Please reproduce the lines below verbatim, from the line with "Given: Tap Android back triangle button" to the line with "coord(868,36)", including both of those lines.
^^^^^^^^^^^^^^^^
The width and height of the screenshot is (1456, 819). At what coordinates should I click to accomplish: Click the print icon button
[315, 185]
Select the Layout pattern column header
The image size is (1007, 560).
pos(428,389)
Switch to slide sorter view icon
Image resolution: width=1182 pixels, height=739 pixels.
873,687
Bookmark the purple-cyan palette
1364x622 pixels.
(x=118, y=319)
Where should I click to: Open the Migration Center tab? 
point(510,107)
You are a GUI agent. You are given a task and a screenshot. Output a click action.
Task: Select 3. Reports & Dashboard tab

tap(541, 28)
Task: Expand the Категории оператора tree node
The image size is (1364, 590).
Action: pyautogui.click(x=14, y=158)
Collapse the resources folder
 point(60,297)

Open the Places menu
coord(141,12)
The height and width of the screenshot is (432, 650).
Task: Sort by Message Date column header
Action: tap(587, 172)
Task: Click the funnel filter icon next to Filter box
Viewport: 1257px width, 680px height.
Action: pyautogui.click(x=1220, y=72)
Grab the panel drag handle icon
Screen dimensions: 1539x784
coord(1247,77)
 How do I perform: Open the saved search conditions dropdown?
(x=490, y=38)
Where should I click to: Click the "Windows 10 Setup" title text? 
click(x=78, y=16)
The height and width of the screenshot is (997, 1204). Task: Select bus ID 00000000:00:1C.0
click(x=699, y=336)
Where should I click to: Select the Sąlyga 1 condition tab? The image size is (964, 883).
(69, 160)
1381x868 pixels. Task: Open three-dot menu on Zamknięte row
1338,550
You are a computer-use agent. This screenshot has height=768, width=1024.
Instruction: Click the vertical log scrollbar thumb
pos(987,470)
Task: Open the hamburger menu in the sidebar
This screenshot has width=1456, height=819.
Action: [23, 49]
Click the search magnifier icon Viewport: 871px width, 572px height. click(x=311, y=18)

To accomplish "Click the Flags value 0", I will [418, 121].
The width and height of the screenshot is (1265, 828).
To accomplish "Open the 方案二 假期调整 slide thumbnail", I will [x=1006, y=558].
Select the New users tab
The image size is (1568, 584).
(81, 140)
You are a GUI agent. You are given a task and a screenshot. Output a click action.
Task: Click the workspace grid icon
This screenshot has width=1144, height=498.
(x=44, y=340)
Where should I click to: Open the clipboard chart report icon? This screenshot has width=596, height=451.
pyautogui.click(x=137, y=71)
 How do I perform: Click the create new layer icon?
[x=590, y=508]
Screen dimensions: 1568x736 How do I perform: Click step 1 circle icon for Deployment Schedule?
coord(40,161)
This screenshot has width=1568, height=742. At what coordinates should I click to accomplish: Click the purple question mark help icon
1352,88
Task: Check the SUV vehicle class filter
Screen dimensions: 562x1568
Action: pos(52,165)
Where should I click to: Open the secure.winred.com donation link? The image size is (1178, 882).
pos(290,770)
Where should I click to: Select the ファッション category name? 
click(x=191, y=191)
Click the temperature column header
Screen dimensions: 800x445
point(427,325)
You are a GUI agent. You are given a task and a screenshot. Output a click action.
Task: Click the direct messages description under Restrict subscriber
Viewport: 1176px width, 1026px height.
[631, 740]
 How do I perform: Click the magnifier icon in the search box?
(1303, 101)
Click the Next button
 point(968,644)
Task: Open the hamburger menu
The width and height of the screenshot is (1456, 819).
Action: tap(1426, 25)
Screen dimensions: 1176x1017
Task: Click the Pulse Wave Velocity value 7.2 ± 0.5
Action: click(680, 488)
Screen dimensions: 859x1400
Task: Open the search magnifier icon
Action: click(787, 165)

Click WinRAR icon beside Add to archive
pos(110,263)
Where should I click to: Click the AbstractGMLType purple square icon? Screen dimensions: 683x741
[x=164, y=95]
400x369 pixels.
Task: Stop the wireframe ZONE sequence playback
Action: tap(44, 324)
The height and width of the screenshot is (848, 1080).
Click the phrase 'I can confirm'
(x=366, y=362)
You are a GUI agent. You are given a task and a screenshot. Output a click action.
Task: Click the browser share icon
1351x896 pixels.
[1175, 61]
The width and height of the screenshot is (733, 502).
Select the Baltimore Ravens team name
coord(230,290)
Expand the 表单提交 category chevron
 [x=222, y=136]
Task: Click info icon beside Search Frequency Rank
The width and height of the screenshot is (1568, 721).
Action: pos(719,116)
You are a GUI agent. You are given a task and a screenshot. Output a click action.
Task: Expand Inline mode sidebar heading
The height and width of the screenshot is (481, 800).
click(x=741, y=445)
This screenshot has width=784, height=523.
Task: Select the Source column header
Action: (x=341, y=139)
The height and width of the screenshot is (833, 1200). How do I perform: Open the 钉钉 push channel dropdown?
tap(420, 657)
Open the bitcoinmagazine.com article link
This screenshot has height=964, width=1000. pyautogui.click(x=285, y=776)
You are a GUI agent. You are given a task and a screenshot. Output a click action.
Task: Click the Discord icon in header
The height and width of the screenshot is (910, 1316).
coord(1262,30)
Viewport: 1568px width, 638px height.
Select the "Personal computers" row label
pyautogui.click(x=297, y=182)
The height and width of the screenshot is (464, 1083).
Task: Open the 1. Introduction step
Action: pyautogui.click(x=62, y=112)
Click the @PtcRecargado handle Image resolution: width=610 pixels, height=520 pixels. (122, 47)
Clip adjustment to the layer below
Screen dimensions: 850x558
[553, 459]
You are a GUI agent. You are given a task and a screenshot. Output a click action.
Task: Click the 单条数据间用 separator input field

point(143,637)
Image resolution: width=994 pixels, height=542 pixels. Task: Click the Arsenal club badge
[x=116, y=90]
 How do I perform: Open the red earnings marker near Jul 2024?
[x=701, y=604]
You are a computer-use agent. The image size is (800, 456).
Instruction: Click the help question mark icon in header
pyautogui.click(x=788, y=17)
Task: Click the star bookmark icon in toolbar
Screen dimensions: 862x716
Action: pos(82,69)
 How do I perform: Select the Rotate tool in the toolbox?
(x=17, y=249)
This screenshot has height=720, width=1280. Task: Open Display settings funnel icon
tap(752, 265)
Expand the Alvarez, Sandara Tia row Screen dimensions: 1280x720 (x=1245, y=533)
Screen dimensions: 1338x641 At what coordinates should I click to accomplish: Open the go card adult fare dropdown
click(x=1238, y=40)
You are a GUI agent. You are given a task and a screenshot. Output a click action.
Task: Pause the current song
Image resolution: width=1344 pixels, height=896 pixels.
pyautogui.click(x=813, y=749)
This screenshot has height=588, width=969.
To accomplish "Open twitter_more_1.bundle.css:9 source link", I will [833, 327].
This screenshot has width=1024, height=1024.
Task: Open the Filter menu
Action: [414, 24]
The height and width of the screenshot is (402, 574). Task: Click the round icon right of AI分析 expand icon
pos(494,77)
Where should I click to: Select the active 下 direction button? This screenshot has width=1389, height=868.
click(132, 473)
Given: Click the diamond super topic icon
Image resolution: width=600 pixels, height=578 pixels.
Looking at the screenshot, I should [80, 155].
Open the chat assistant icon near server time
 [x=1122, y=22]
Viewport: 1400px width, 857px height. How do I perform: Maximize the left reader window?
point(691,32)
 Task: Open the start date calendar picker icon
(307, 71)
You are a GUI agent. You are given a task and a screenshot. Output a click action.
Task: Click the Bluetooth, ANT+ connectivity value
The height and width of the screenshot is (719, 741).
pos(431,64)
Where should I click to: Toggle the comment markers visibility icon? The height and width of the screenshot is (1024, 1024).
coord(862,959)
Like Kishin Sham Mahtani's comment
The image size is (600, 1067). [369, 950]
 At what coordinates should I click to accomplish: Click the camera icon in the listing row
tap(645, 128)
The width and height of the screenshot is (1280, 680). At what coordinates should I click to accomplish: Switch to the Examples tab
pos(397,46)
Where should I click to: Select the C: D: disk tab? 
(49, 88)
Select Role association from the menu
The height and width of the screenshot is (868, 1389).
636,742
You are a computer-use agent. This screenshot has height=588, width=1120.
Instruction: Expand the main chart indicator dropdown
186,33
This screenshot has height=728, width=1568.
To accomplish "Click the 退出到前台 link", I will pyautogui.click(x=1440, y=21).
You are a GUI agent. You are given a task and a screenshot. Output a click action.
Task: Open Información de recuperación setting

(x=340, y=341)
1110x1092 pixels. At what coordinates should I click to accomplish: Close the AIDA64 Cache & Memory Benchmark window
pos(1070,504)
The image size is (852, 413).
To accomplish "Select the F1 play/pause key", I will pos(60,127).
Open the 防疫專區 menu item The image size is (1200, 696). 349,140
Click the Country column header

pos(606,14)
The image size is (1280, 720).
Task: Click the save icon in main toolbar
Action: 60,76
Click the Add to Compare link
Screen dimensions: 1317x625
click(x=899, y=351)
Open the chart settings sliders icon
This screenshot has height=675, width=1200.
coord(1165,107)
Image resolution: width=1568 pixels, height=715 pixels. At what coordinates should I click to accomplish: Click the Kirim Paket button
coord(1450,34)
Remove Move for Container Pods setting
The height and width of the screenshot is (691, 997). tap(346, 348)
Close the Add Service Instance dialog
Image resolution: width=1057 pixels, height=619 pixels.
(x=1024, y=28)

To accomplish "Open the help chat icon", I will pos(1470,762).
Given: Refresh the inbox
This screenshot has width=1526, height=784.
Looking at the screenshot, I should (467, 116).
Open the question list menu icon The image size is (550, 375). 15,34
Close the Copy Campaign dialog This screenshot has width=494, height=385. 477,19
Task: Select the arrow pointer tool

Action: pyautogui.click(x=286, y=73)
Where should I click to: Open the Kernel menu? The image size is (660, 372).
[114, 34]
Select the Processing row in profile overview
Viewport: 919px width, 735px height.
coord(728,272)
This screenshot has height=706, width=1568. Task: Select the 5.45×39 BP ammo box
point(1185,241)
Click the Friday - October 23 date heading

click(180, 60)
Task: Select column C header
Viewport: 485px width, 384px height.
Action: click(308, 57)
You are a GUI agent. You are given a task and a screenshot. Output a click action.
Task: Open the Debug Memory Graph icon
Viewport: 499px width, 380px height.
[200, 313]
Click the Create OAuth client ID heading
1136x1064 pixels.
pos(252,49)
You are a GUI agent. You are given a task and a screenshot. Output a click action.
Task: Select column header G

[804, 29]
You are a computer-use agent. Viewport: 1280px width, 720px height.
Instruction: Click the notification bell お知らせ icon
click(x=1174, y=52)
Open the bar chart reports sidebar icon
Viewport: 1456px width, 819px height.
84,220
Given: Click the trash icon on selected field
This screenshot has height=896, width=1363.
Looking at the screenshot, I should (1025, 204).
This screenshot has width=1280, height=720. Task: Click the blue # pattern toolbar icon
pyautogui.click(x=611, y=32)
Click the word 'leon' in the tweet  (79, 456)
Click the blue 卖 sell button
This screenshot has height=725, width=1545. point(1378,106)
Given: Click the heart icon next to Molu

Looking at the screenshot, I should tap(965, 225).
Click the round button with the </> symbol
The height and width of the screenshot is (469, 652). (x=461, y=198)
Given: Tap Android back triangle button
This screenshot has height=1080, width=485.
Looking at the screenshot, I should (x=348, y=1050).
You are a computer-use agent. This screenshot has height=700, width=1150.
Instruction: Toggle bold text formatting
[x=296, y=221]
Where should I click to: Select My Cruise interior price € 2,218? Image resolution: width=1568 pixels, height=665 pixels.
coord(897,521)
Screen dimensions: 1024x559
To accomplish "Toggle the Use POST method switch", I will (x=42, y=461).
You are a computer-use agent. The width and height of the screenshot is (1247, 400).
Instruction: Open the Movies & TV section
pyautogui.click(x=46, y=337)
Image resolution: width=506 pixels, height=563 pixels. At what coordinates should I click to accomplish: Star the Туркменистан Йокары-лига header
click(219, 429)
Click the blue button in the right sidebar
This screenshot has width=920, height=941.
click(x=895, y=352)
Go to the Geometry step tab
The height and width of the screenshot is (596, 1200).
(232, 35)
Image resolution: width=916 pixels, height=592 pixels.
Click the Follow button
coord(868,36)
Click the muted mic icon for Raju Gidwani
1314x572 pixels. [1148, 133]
^^^^^^^^^^^^^^^^
> **Response to the task**
Given: Tap Android back triangle button
This screenshot has height=1080, width=485.
Looking at the screenshot, I should (x=348, y=1050).
You are a computer-use agent. This screenshot has height=700, width=1150.
Instruction: Toggle bold text formatting
[x=296, y=221]
Where should I click to: Select My Cruise interior price € 2,218? Image resolution: width=1568 pixels, height=665 pixels.
coord(897,521)
Screen dimensions: 1024x559
To accomplish "Toggle the Use POST method switch", I will (x=42, y=461).
You are a computer-use agent. The width and height of the screenshot is (1247, 400).
Instruction: Open the Movies & TV section
pyautogui.click(x=46, y=337)
Image resolution: width=506 pixels, height=563 pixels. At what coordinates should I click to accomplish: Star the Туркменистан Йокары-лига header
click(219, 429)
Click the blue button in the right sidebar
This screenshot has width=920, height=941.
click(x=895, y=352)
Go to the Geometry step tab
The height and width of the screenshot is (596, 1200).
(232, 35)
Image resolution: width=916 pixels, height=592 pixels.
Click the Follow button
coord(868,36)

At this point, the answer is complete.